Une catastrophe qui pourrait faire des milliers de morts, la formation délicate d’un gouvernement susceptible d’échapper à la censure, un pays confronté à une grave crise financière… Trois jours après sa prise de fonction, le nouveau Premier ministre François Bayrou a pourtant décidé de quitter Matignon pour se rendre à Pau (Pyrénées-Atlantiques), ce lundi 16 décembre au soir. Il y a dirigé le conseil municipal, comme il en a l’habitude depuis son élection à la tête de la ville il y a dix ans. Une double casquette que François Bayrou avait déjà portée quand il avait conservé son mandat local alors qu’il était ministère de la Justice en 2017. Comme la première fois, son intention est de conserver la mairie, selon une source gouvernementale.
Ce déplacement dans le Béarn - réalisé grâce à un polluant Falcon de la République - a contraint François Bayrou à assister à distance à la réunion du centre interministériel de crise à Paris au sujet de Mayotte, dévasté par un cyclone meurtrier, qui a été présidée par Emmanuel Macron. En parallèle, le ministre de l’Intérieur démissionnaire, Bruno Retailleau, se trouve notamment sur l’archipel de l’océan Indien.
Témoignages
Dans ce contexte très sensible, le choix du nouveau chef du gouvernement de privilégier le conseil municipal de sa ville a suscité de vives réactions, en particulier à gauche. Le député socialiste Arthur Delaporte a dénoncé, sur X, une décision «indigne et irrespectueuse […] alors même que Mayotte traverse l’une des pires tragédies». De son côté, l’écologiste Sandrine Rousseau s’est indignée du comportement du Premier ministre : «Nous traitons la catastrophe avec distance comme si elle s’était déroulée dans un ailleurs, lointain et différent. Mayotte est la France», a-t-elle fustigé. La vice-présidente LFI de l’Assemblée nationale, Clémence Guetté, s’élevant de son côté, sur X, contre «un Premier ministre illégitime à mi-temps».

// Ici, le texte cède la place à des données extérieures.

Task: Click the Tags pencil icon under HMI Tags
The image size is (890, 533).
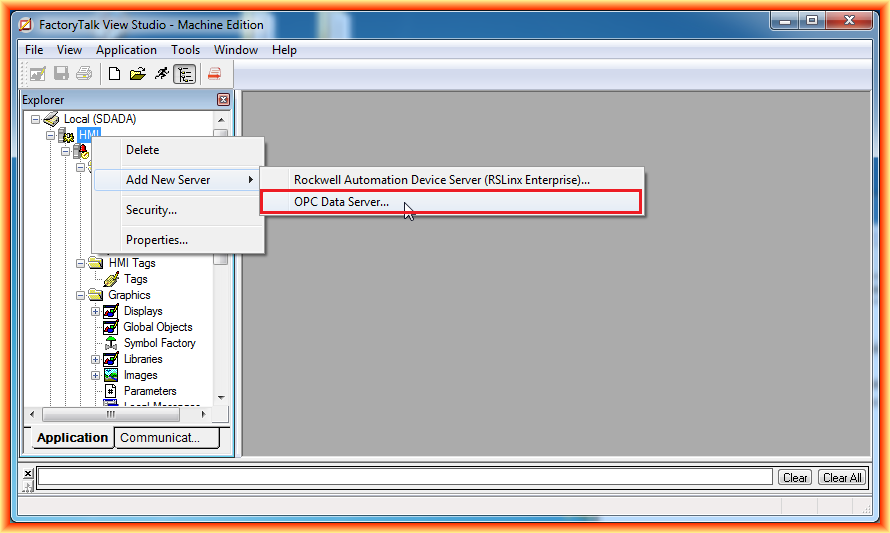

Son premier adjoint à Pau, Jean-Louis Peres, a jugé lundi sur France Bleu «souhaitable» que François Bayrou conserve ce mandat local qui permet de «résoudre les questions que se posent les Français» avec «du très concret». Mais alors que le maire-Premier ministre défendait le cumul des mandats, l’opposition paloise a vivement critiqué son choix, estimant qu’il n’était «pas à sa place» dans la ville du Béarn, ni «irremplaçable». «Notre ville a besoin d’un maire présent tous les jours et impliqué dans les dossiers», a lancé le socialiste Jérôme Marbot, tandis que l’écologiste Jean-François Blanco lui reprochait sa participation au conseil municipal, estimant que sa place «était à Paris ou à Mayotte». «Un mandat local ne doit pas être une base de repli», a ajouté l’élu, même en cas de gouvernement «non durable».
«Questions au Premier ministre» à l’Assemblée et cumul des mandats
Le locataire de Matignon enchaînera toutefois mardi avec une séance de «questions au Premier ministre» à l’Assemblée, en lieu et place des traditionnelles «questions au gouvernement». L’organisation de cette séance avait été demandée par la présidente de l’Assemblée Yaël Braun-Pivet lors de sa rencontre avec François Bayrou samedi, et la conférence des présidents l’a actée lundi en début d’après-midi.
Aucun texte n’oblige un Premier ministre à démissionner de son mandat de maire. L’article 23 de la Constitution interdit seulement le cumul d’une fonction de ministre avec un mandat «parlementaire». Ses prédécesseurs à Matignon Jean-Marc Ayrault, Jean Castex et Edouard Philippe avaient laissé leurs fauteuils de maire de Nantes, Prades et Le Havre à leurs suppléants. A l’inverse, Jacques Chirac était resté maire de Paris quand il avait été Premier ministre de 1986 à 1988. Les débats pourraient aussi porter sur le maintien ou pas de François Bayrou à la présidence de l’Agglomération de Pau, qui comprend 31 communes représentant plus de 160 000 habitants.
Mise à jour : à 21h42, avec l’ajout de la tenue du conseil municipal, des réactions de l’opposition paloise et du déplacement de François Bayrou en Falcon.